INSTRUCTIONS TO FOLLOW » Retype each record exactly.

(EXTRACTED DATA Opens)

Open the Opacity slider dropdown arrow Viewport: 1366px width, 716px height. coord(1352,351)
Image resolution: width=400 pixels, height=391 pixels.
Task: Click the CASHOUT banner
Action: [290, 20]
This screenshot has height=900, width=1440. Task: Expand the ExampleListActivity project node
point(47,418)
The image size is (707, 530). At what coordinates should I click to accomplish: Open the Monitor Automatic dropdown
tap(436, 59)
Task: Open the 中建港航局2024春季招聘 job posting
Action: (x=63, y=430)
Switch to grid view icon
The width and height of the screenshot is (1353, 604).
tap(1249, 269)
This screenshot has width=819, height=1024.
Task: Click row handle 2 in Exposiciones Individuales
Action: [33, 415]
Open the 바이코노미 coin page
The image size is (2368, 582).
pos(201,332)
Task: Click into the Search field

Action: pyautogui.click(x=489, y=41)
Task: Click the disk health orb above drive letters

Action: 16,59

(EXTRACTED DATA Closes)

SOLUTION »
Open the Opacity slider dropdown arrow Viewport: 1366px width, 716px height. coord(1352,351)
Image resolution: width=400 pixels, height=391 pixels.
Task: Click the CASHOUT banner
Action: [290, 20]
This screenshot has height=900, width=1440. Task: Expand the ExampleListActivity project node
point(47,418)
The image size is (707, 530). At what coordinates should I click to accomplish: Open the Monitor Automatic dropdown
tap(436, 59)
Task: Open the 中建港航局2024春季招聘 job posting
Action: (x=63, y=430)
Switch to grid view icon
The width and height of the screenshot is (1353, 604).
tap(1249, 269)
This screenshot has width=819, height=1024.
Task: Click row handle 2 in Exposiciones Individuales
Action: [33, 415]
Open the 바이코노미 coin page
The image size is (2368, 582).
pos(201,332)
Task: Click into the Search field

Action: pyautogui.click(x=489, y=41)
Task: Click the disk health orb above drive letters

Action: 16,59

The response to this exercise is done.